The instrument sued upon contained the following pertinent provisions: "17. Disclaimer of Warranties. There are no warranties, express or implied, of merchantability, fitness for a particular purpose or otherwise unless they appear in writing signed by seller. 18. Waiver of Defenses. This Security Agreement may be assigned to Westinghouse Credit Corporation (also called Westinghouse); and, if so assigned, Westinghouse shall not be chargeable with any of Seller's obligations or liabilities even though Westinghouse shall be entitled to exercise all of Seller's rights and remedies. Buyer will not assert against Westinghouse any defense, set-off, recoupment or counterclaim which it may have against seller. If suit be brought by or against buyer, buyer stipulates to a non-jury trial where not prohibited by law."

The plaintiff contends that a directed verdict in his favor was demanded since the quoted provisions prevented the defendant from raising the defenses posed by the answer.
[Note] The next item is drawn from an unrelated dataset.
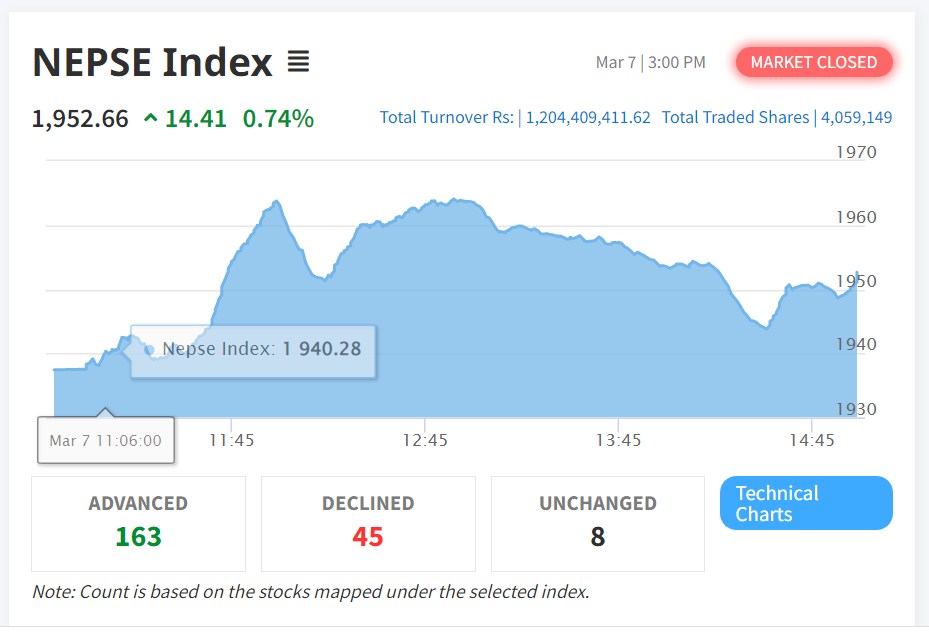Click the Mar 7 3:00 PM timestamp
Image resolution: width=929 pixels, height=632 pixels.
pyautogui.click(x=650, y=62)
The defendant contends that the clauses in question are unconscionable within the meaning of the Georgia Uniform Commercial Code (Code Ann. § 109A-2-302; Ga. L. 1962, pp. 156, 183).

In Avery v. Aladdin Products Div., Nat. Service Industries, 128 Ga. App. 266 (196 SE2d 357), this court held that a provision such as paragraph 17 was not unconscionable since it is a provision which the law itself specifically permits. Here, any consideration as to the fairness of provision 18 is precluded by another provision of the Uniform Commercial Code which reads: "Subject to any statute or decision which establishes a different rule for buyers of consumer goods, an agreement by a buyer that he will not assert against an assignee any claim or defense which he may have against the seller is enforceable by an assignee who takes his assignment for value, in good faith and without notice of a claim or defense, except as to defenses of a type which may be *832 asserted against a holder in due course of a negotiable instrument under the Article on Commercial Paper (Article 3). A buyer who as part of one transaction signs both a negotiable instrument and a security agreement makes such an agreement." Code Ann. § 109A-9-206 (1) (Ga. L. 1962, pp. 156, 393). Research has revealed no Georgia statute or decision which establishes a different rule in a situation of this sort. Hence, the plain provisions of the Code section must be followed.
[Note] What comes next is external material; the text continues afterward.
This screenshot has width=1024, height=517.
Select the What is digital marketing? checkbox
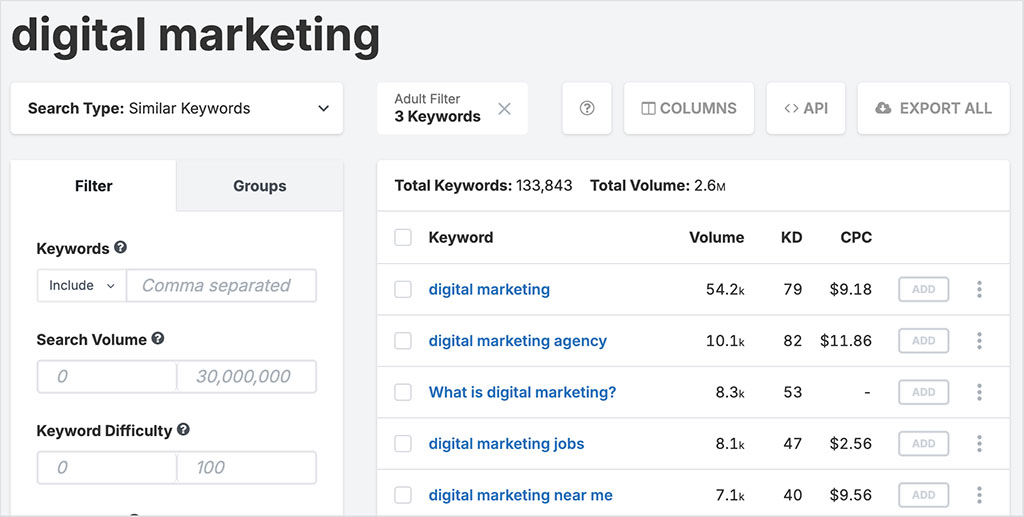point(403,393)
Under the Code section, the agreement of provision 18 is enforceable by the assignee if he took his assignment for value, in good faith and without notice of the claim or defense against it, unless the defense sought to be raised would be good against a holder in due course of a negotiable instrument under Code Ann. § 109A-3-305 (Ga. L. 1962, pp. 156, 255). Here, the evidence offered established without contradiction that Westinghouse paid Tidewater full value for the note; that at the time of the assignment Westinghouse had no knowledge that the equipment was claimed to be defective; that Westinghouse first learned of the defendant's claim that the equipment was not functioning in early November of 1969, while payment for the assignment had been made on September 10, 1969. It was further brought out that none of the employees or officers of Tidewater were officers or employees of Westinghouse and that the two were separate and distinct companies. Here, further, the defenses raised were not such as would be good against a holder in due course.
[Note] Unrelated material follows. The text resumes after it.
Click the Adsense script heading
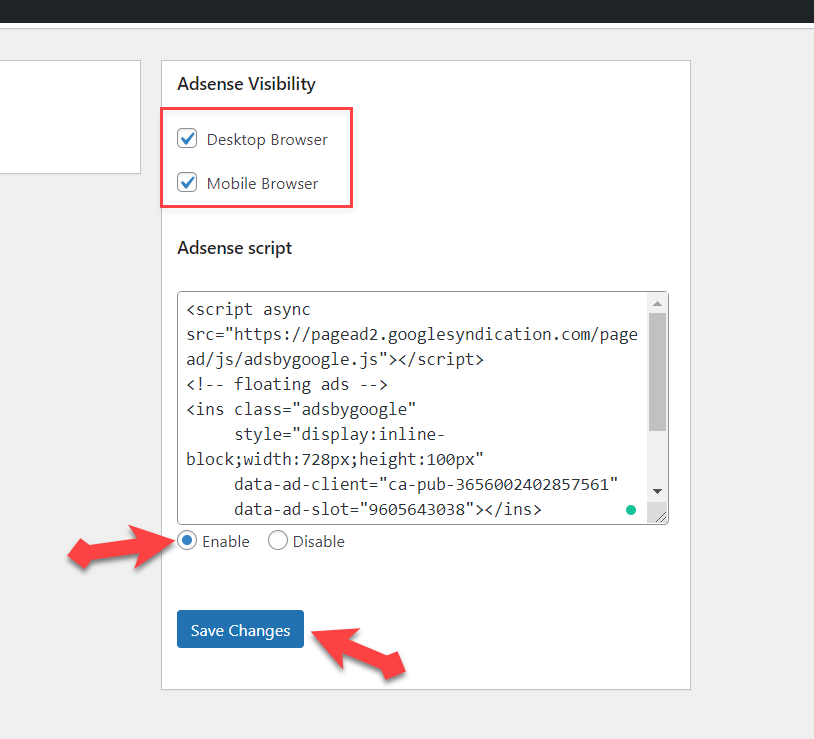This screenshot has height=739, width=814. (x=234, y=248)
Since the plaintiff established as a matter of law that it came within the provisions of Code Ann. § 109A-9-206, the defenses offered by the defendant would not serve to defeat the plaintiff's claim. Hence, the trial judge erred in denying plaintiff's motion for directed verdict and motion for judgment notwithstanding the verdict.

Judgment reversed. Bell, C. J., and Deen, J., concur.